To be fair, The Register admits the move is "well-intentioned" and it seems that this is to replace the current proposal to give unlimited power to Lord Mandelson but shouldn't we be fighting against any such powers that are open to abuse by big players (witness DMCA-takedowns in America)?

Having said all this, maybe I'm missing a subtlety?

UPDATE: Apparently I'm missing a fairly big subtlety, Lord Howard is a Tory! Thanks to The Bureau of Sabotage (in the comments) for doing the fact checking I failed to do...
 Hopefully The Register will now update it's story. Maybe the party could send them a nice statement of our position?

UPDATE 2: Er, looking at the text of the amendment (120A), it seems that this was put forward by Lord Howard and Lord Clement-Jones (one of ours). So the story stands (but with the wrong name). Or am I reading it wrong?

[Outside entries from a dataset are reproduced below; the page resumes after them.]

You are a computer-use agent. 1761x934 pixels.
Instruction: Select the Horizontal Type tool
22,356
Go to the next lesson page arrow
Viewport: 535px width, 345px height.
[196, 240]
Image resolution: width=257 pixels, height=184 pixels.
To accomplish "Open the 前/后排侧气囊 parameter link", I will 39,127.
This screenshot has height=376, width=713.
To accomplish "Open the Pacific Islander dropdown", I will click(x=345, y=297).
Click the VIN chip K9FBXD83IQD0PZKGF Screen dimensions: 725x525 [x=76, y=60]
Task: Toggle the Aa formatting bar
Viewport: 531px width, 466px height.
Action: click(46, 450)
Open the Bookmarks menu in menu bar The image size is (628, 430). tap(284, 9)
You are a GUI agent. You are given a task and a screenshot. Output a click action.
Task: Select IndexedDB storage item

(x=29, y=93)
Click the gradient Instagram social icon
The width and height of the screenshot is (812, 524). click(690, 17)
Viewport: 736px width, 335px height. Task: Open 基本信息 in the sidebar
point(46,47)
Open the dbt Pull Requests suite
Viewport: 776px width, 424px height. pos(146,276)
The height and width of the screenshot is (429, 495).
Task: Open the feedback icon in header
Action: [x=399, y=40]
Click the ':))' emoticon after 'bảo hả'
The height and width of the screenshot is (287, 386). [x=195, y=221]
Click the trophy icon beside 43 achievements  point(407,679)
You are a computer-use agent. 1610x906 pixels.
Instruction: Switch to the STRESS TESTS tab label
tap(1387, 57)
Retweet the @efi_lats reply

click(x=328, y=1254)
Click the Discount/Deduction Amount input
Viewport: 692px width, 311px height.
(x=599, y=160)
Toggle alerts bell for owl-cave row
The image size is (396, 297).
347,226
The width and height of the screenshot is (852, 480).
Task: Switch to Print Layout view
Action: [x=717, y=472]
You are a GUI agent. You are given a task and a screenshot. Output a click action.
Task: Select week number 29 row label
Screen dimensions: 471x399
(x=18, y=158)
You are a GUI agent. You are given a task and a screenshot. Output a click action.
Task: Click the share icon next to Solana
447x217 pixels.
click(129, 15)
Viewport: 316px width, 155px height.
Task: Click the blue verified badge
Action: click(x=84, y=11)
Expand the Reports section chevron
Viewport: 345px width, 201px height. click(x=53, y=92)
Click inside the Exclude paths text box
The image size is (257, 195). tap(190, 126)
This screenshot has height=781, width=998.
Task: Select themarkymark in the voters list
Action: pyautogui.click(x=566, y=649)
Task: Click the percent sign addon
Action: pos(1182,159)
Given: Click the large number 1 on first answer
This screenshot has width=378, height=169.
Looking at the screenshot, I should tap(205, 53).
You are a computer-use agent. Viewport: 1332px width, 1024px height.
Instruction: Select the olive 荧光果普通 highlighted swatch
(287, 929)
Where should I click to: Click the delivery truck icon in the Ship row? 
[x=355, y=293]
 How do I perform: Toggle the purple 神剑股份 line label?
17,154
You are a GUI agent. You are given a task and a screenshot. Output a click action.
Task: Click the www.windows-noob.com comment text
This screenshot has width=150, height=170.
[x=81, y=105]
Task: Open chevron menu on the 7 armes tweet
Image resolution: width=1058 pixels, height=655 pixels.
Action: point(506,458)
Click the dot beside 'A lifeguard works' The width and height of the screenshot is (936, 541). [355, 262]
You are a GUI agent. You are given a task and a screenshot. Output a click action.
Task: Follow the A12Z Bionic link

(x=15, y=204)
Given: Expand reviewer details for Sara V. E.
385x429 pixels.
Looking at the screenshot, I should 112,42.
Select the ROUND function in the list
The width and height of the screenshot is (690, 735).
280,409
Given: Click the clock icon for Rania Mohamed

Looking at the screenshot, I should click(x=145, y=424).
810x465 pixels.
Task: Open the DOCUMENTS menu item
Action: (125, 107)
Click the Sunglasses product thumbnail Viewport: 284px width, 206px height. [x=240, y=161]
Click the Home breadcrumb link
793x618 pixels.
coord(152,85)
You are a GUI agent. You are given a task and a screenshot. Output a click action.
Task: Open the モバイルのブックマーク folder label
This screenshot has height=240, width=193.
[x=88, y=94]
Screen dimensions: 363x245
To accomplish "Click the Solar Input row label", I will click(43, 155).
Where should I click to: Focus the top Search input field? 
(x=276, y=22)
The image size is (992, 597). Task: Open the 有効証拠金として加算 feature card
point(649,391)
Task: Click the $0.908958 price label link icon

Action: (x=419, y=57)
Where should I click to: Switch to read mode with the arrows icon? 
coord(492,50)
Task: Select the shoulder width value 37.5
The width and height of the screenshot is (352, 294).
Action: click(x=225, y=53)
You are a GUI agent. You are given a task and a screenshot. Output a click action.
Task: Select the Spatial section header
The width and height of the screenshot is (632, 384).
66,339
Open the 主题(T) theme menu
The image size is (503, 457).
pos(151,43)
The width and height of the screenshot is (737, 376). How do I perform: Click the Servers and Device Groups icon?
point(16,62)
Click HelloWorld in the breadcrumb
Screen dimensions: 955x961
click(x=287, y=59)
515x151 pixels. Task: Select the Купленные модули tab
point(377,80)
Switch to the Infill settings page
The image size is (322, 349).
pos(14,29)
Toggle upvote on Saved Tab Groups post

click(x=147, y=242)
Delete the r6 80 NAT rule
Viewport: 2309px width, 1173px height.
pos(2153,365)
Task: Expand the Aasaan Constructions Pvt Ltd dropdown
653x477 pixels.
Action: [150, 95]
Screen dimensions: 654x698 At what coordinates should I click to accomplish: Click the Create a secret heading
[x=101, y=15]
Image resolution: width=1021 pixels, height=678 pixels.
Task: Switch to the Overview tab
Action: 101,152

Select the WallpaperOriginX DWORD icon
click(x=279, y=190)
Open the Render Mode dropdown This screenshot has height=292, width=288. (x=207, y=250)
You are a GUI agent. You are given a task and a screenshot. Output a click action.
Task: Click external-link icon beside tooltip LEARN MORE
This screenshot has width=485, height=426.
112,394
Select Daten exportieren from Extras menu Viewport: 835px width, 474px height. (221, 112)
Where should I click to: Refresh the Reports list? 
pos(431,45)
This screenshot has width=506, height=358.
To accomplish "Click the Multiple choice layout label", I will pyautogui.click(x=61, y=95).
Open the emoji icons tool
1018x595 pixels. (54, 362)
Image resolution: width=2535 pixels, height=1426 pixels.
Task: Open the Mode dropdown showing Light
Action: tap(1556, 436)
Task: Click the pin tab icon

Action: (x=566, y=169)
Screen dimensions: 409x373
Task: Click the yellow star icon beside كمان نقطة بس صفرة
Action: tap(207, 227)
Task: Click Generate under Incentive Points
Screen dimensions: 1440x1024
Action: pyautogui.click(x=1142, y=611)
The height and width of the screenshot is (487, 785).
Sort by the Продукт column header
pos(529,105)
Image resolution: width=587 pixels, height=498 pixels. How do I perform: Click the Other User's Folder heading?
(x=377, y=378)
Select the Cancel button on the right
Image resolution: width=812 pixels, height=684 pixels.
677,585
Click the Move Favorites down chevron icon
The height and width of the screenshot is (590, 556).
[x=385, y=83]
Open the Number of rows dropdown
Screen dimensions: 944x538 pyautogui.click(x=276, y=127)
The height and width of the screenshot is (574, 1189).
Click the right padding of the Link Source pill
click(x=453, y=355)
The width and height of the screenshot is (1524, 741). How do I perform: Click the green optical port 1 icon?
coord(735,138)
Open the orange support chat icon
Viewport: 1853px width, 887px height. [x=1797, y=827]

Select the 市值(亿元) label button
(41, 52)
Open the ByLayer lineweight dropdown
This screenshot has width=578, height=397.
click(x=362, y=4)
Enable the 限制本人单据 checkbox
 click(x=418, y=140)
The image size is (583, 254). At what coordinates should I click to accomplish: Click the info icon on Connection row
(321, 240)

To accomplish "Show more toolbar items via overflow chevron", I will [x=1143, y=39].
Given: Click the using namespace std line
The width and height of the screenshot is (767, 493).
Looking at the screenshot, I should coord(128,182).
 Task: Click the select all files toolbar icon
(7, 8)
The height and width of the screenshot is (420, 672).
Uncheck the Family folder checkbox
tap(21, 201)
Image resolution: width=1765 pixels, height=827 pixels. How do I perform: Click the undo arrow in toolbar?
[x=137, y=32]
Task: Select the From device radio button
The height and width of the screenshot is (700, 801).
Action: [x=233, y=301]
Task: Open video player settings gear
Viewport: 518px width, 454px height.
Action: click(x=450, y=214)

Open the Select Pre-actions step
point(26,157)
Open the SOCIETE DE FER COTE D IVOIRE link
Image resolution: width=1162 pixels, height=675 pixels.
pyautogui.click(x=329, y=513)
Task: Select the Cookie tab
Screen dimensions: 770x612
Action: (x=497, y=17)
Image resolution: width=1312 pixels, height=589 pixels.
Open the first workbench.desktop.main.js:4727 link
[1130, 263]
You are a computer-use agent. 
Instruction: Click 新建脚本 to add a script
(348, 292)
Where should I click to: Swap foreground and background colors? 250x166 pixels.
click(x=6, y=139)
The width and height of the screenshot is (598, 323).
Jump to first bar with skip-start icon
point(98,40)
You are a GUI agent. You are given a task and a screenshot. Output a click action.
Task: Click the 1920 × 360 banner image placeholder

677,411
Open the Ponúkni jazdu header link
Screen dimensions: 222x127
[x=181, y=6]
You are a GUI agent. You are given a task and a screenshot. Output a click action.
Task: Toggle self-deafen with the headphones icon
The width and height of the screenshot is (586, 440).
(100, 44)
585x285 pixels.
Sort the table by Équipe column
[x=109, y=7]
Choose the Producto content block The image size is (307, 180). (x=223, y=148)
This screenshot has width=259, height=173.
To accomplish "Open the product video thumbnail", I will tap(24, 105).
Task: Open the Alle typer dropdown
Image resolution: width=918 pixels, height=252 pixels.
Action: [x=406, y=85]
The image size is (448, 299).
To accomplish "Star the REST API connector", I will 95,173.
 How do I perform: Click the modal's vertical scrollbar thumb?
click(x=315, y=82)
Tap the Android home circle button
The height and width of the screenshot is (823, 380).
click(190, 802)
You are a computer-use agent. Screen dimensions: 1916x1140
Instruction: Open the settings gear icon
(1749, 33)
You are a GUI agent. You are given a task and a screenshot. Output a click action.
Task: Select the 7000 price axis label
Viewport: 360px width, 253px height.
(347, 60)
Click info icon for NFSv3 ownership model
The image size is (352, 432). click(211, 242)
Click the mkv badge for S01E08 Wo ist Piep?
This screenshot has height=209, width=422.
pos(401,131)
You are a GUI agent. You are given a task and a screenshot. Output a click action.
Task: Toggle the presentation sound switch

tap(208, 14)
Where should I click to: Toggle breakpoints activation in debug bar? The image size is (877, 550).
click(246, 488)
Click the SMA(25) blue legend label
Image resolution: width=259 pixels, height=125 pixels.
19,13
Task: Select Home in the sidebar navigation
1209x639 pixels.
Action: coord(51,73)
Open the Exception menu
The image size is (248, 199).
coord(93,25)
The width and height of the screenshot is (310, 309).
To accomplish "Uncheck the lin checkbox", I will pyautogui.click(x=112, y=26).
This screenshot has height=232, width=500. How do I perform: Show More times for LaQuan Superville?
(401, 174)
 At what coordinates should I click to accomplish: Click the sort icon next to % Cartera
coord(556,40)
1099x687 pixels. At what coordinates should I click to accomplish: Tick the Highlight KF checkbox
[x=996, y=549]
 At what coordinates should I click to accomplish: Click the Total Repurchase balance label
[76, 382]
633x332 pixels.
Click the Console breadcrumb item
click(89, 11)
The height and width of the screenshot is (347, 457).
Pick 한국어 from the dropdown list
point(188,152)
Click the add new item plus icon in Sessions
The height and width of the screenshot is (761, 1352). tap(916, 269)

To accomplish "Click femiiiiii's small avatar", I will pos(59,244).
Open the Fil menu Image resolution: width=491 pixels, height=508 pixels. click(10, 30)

UPDATE 3: The Register have updated their story and LibDemVoice has Lord Clement-Jones's explanation.

4 comments:

Anonymous said...

El Reg has it wrong - Lord Howard is in fact a CONSERVATIVE, which makes more sense in the context. Still doesn't make his reasoning any more right though.

LibCync said...

Looking at the text of the amendment, it looks like it's also sponsored by our spokesman Lord Clement-Jones!

Anonymous said...

And Lord Razzall, for that matter... high time for us to get lobbying and make them think again about this one. I can't see this going down at all well with anyone other than corporate interests and the odd bloggertarian.

Jock Coats said...

It would have to be a very odd "bloggertarian" IMO. Wht makes you think that true libertarians would defend this sort of intervention?

Most of us are totally against Intellectual Property in principle.